Using the passage on property searches below, explain in one to three sentences why a buyer still needs a survey once the searches are done.

Passage to read:
----

Timing the search stage
The local authority search is almost always the timeline pacing factor. Two practical levers:
- Personal local search — third-party provider produces a faster version (3-5 working days) at similar cost. Most lenders now accept these for residential purchases. Check with your conveyancer.
- Order at instruction — your conveyancer should instruct searches in the first 1-3 working days of instruction. If they wait for ID checks or contract receipt first, push them.
For wider timeline management see the how to speed up conveyancing guide and the house purchase timeline calculator.
What searches don't cover
Searches are legal and environmental investigations — not condition surveys. They don't tell you about:
- Structural condition of the property
- Damp, rot, infestation
- Roof state
- Boiler and electrics
- The lease terms (if leasehold — that's the LPE1)
- Neighbour disputes (covered by the seller's TA6)
For those, you need a survey. See the house survey guide.
Search costs in your overall budget
Searches are a small but visible line in the buying budget. Combine with SDLT (from our SDLT calculator), conveyancing legal fees (from the conveyancing fees calculator), Land Registry fee, and survey to get the full picture. The moving costs calculator aggregates them. Total typical cost-to- complete on a £350k purchase: £14,000-£18,000 depending on buyer type — the search pack is roughly 2-3% of that.
Frequently asked questions
What property searches are needed when buying a house?

----

Recorded information:
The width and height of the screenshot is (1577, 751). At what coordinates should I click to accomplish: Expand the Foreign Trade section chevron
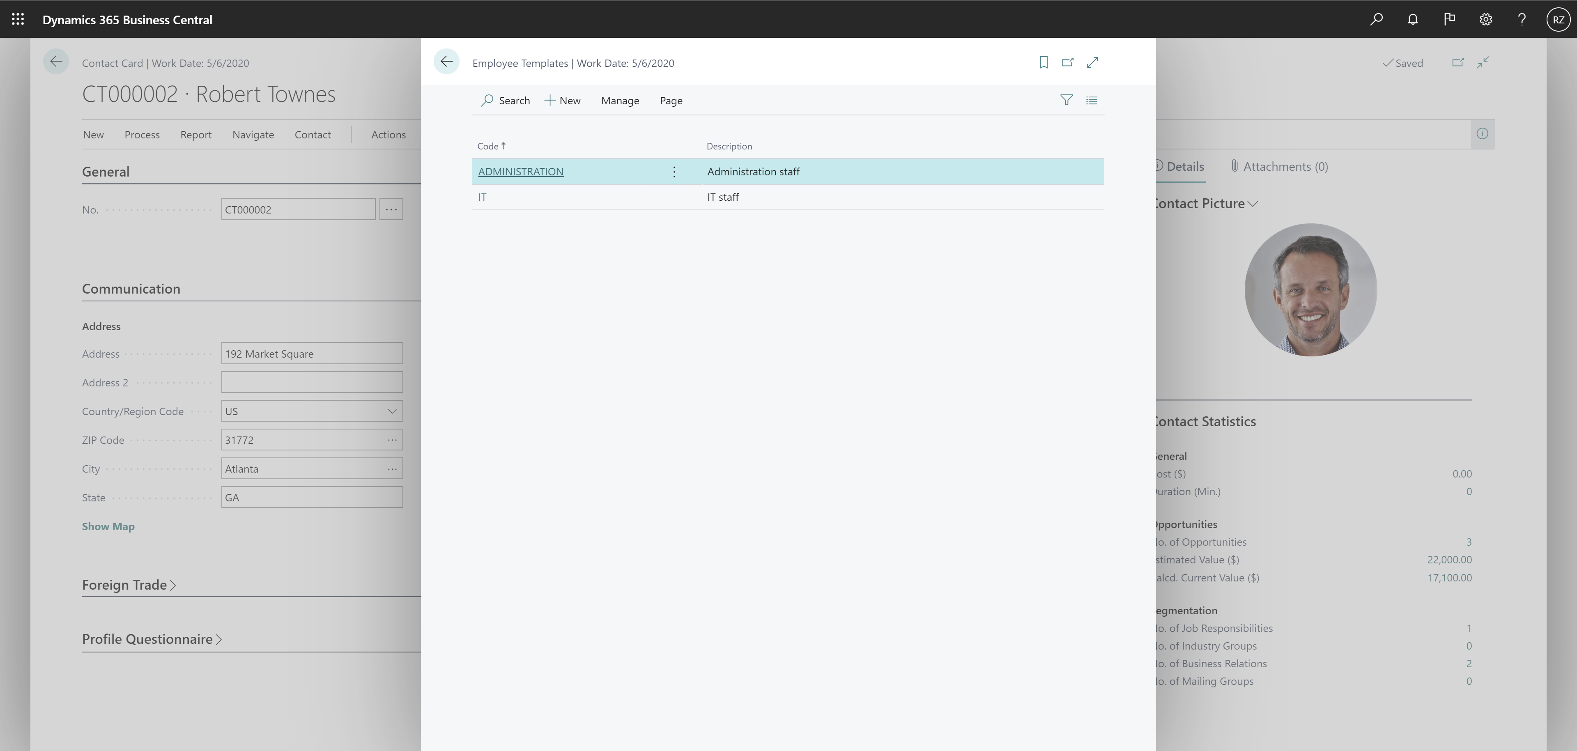click(173, 585)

----

Answer to this problem: Searches are legal and environmental investigations, not condition surveys. They don't reveal the structural condition of the property, damp, rot or infestation, the state of the roof, or the boiler and electrics. A survey is needed to learn about those.